### Data:
*** Block opens ***

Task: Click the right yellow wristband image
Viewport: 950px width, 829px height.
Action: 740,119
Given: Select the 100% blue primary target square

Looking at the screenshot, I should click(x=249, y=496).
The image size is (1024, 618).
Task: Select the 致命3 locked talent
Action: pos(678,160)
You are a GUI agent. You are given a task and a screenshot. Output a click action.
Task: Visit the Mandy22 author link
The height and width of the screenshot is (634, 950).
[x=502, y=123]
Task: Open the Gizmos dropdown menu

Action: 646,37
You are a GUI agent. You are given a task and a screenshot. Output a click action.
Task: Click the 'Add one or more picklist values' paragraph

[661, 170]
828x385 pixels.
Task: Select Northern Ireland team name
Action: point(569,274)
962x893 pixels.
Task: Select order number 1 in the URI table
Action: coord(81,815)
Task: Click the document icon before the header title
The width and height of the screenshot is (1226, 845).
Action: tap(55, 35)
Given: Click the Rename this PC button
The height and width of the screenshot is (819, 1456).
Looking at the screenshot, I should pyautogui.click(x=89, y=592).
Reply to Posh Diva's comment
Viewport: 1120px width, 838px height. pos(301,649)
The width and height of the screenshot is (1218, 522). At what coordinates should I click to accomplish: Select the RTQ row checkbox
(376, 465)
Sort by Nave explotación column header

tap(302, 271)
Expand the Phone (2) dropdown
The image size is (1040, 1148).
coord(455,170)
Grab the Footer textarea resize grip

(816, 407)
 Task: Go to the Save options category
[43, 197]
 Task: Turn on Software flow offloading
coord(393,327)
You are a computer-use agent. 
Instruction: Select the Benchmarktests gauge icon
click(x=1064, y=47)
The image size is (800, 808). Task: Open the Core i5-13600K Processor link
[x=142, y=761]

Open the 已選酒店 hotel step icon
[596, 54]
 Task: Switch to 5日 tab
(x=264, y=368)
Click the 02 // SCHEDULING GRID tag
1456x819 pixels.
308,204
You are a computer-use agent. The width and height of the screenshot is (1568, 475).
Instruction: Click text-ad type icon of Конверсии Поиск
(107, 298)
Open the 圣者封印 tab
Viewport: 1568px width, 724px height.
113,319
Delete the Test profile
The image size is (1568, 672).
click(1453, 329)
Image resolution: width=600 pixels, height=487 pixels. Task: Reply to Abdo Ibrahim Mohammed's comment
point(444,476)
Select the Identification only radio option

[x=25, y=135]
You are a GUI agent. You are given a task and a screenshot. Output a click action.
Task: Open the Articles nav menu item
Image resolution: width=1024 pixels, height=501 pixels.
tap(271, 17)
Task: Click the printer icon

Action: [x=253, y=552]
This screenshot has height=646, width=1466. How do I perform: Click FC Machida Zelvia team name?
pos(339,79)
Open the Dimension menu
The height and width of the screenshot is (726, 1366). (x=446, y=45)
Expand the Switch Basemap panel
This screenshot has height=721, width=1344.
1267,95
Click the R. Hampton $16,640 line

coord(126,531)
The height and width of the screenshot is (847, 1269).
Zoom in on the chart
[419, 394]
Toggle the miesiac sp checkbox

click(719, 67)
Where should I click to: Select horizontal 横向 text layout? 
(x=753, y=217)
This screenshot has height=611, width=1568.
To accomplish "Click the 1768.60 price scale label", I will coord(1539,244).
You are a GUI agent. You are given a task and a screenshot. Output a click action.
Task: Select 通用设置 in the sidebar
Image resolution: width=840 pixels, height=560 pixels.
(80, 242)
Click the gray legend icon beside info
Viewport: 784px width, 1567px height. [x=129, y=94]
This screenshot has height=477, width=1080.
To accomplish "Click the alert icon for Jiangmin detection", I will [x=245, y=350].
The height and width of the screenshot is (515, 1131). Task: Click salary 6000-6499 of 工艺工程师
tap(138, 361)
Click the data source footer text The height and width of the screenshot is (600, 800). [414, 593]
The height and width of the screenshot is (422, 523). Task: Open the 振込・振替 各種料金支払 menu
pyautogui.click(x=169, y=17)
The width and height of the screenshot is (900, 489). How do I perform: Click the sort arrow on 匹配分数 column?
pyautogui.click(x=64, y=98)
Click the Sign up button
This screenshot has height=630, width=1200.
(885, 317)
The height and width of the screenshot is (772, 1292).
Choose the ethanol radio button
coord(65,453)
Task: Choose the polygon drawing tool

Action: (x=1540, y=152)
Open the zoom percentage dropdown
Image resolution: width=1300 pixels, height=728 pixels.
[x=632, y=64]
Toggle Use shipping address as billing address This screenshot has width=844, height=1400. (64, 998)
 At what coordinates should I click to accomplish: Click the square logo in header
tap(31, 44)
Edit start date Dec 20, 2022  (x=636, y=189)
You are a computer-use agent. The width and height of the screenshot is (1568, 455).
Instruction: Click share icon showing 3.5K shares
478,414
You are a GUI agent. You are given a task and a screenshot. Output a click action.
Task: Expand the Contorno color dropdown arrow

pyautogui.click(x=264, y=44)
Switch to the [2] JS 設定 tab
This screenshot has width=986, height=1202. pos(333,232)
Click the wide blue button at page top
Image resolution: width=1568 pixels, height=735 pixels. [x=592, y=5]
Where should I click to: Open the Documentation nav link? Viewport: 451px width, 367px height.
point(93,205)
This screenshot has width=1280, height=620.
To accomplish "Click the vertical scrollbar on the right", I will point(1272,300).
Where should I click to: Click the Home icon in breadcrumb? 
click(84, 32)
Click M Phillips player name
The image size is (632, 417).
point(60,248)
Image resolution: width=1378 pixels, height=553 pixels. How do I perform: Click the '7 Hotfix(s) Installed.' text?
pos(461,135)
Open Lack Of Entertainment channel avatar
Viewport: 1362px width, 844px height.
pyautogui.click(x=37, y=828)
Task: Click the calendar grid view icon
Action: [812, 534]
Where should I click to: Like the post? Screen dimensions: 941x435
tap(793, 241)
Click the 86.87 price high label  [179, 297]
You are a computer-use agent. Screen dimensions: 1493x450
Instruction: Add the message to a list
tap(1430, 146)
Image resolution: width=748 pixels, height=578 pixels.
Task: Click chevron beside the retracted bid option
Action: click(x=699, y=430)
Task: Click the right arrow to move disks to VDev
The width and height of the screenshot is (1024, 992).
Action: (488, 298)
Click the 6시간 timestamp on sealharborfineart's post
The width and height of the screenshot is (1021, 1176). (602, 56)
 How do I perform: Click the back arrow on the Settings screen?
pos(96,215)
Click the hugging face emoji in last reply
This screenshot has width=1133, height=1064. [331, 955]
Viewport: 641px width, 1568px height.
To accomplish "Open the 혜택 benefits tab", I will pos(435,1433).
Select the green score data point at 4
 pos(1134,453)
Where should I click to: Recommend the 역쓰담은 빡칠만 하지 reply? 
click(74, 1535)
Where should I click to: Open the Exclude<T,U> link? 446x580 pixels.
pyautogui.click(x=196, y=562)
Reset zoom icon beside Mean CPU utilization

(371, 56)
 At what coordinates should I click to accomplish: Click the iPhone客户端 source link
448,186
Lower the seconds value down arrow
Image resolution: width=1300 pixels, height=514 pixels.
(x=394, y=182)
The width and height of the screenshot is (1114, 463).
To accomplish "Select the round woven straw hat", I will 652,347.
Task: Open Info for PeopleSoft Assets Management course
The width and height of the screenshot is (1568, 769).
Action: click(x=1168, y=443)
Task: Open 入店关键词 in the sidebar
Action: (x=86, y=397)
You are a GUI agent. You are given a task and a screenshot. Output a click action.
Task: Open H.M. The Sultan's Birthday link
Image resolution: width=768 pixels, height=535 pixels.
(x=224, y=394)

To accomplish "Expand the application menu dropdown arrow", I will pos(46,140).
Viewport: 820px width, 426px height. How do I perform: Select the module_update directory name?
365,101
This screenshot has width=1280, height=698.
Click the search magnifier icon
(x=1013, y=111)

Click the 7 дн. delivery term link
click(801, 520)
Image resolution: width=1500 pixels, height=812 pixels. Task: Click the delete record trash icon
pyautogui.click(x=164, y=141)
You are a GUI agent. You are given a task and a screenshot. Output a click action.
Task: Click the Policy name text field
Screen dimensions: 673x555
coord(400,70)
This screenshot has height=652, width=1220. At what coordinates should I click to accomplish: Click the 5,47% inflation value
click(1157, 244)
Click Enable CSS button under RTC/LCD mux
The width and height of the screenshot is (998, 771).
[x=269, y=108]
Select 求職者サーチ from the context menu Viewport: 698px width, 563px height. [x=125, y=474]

*** Block closes ***

### Task instructions:
Find the string "right" in the material above, and report every line where it occurs.

### Exercise result:
Task: Click the right yellow wristband image
To accomplish "Click the vertical scrollbar on the right", I will point(1272,300).
Task: Click the right arrow to move disks to VDev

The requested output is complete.